お待たせ!カツオ到来 大船渡市魚市場 巻き網船が今季初水揚げ 中小サイズ主体で一気に126㌧(動画、別写真あり)
令和5年6月20日付 7面

気仙地方に夏漁の本格化を告げるカツオが18日、大船渡市大船渡町の同市魚市場に今季初めて水揚げされた。県外の巻き網船が入港し、中小サイズ(2・5㌔~1・8㌔)を中心に126㌧を水揚げ。昨年より13日遅かったが、1隻あたりの初水揚げとしては過去にない量といい、魚市場関係者が慌ただしく大きさの選別に追われ、活気に包まれた。(佐藤 壮)
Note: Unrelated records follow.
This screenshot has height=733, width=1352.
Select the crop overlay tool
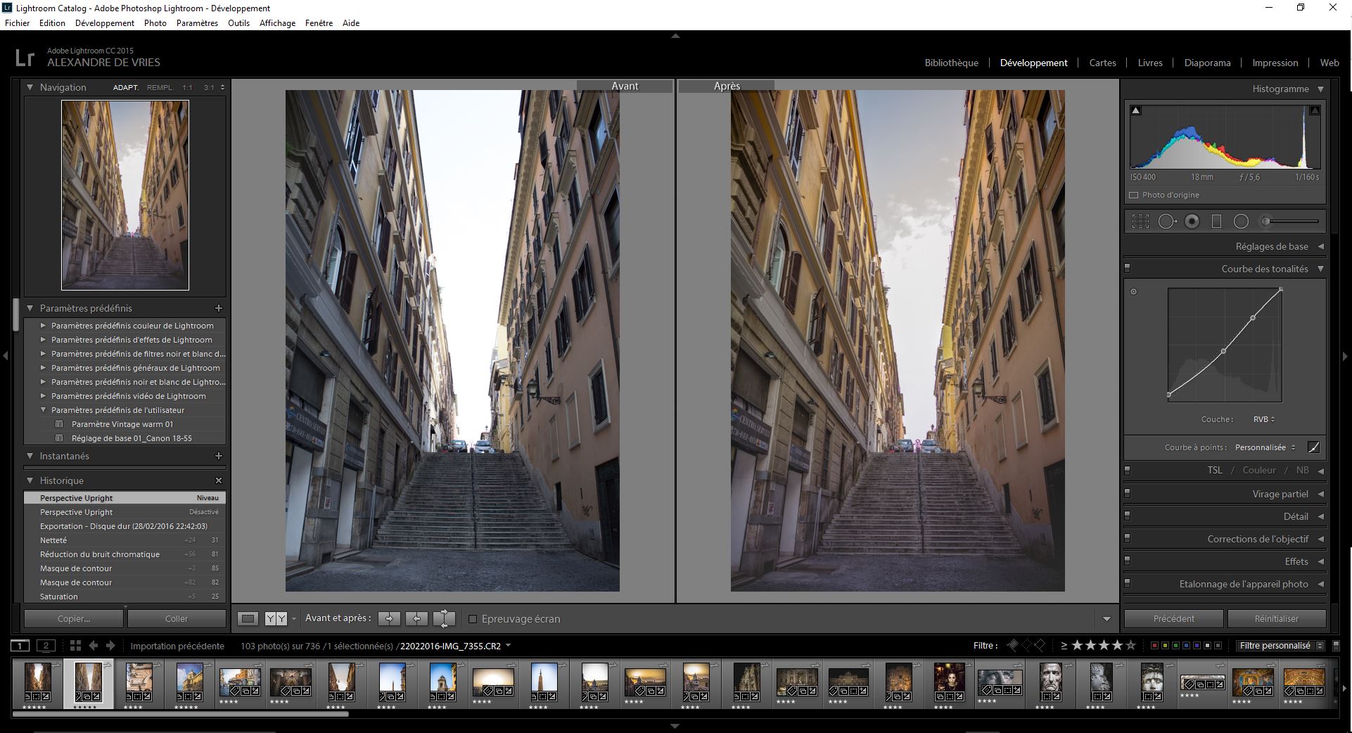[x=1140, y=222]
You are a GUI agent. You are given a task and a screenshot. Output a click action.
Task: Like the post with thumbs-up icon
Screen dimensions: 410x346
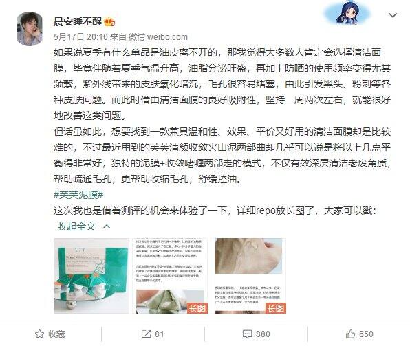350,334
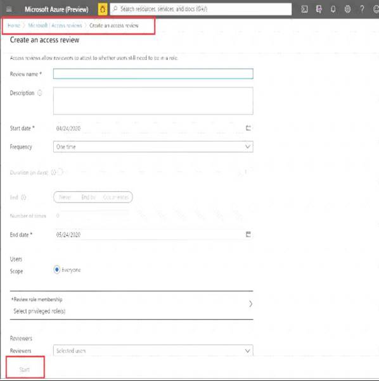Viewport: 379px width, 381px height.
Task: Click the Duration in days slider
Action: 153,172
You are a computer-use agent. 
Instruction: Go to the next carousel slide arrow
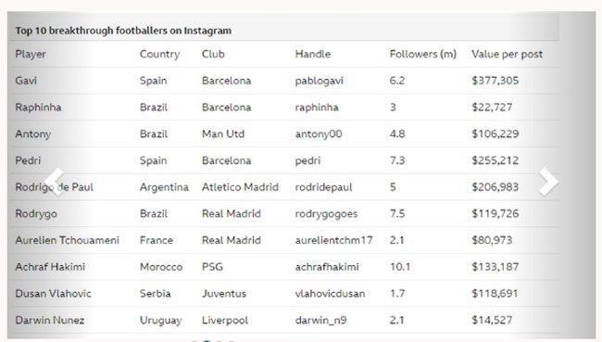pyautogui.click(x=548, y=182)
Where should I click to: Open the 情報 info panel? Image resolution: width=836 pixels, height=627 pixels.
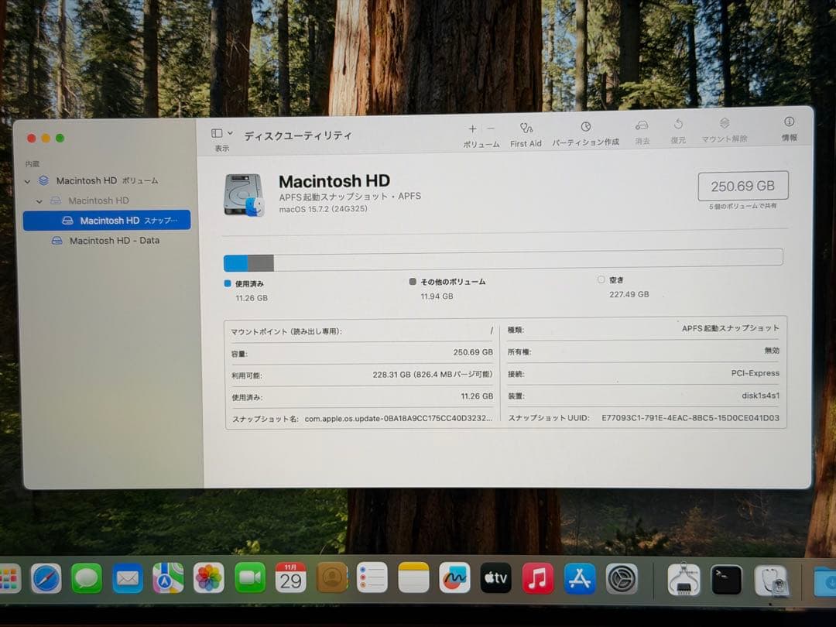coord(788,130)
この日入港したのは、三重県南伊勢町の巻き網船「第三十三清勝丸」(堀内孝彦船長、386㌧)。前日午後まで千葉県銚子東沖で漁獲したカツオを水揚げした。
午前8時すぎに接岸し、次々と岸壁に移されたカツオは、市場職員らが手際よく大きさの選別にあたった。ベルトコンベヤー上では、丸々としたしま模様の魚体が輝き、カツオが入ったタンクを運ぶフォークリフトがあわただしく行き交った。
堀内船長(57)は「今年は量があるし、陸からそれほど離れていないところで操業できている。大きさも昨年はばらついていたが、今年はまとまっている。日曜日に開場してくれるのは、こちらとしてもありがたい」と話していた。
大きさは、スーパーなどでも扱いやすいとされる中小サイズが全体の75%超を占めた。入札価格は1㌔1190円~251円で、平均は303円。入札後は早速、加工場向けにトラックで運ばれたほか、市内の産直施設にも出された。
場内の選別作業にも加わった大船渡魚市場㈱の千葉隆美社長は「初水揚げで1隻だけで120㌧を超えたのは、過去にないのではないか。季節の魚を季節に扱うことができ、安心している。夏漁の弾みになれば」と、願いも込めて話していた。
同魚市場では平成12年から、気仙沼魚市場が休場の場合にカツオ船を受け入れており、特に日曜水揚げの〝サンデーカツオ〟として親しまれている。例年6〜8月に一本釣り船を含め、まとまった水揚げがある。
巻き網船や一本釣り船によるカツオの水揚げは昨年、低調に終わった。昨年の数量累計は651㌧と昨年比で58%減、金額も2億3885万円で同比38%減となった。近年は8~9月にかけての戻りガツオが皆無となる様相を呈しており、サンマと同様に回遊範囲が広いことから、海況異変が感じられる代表的な魚種となっている。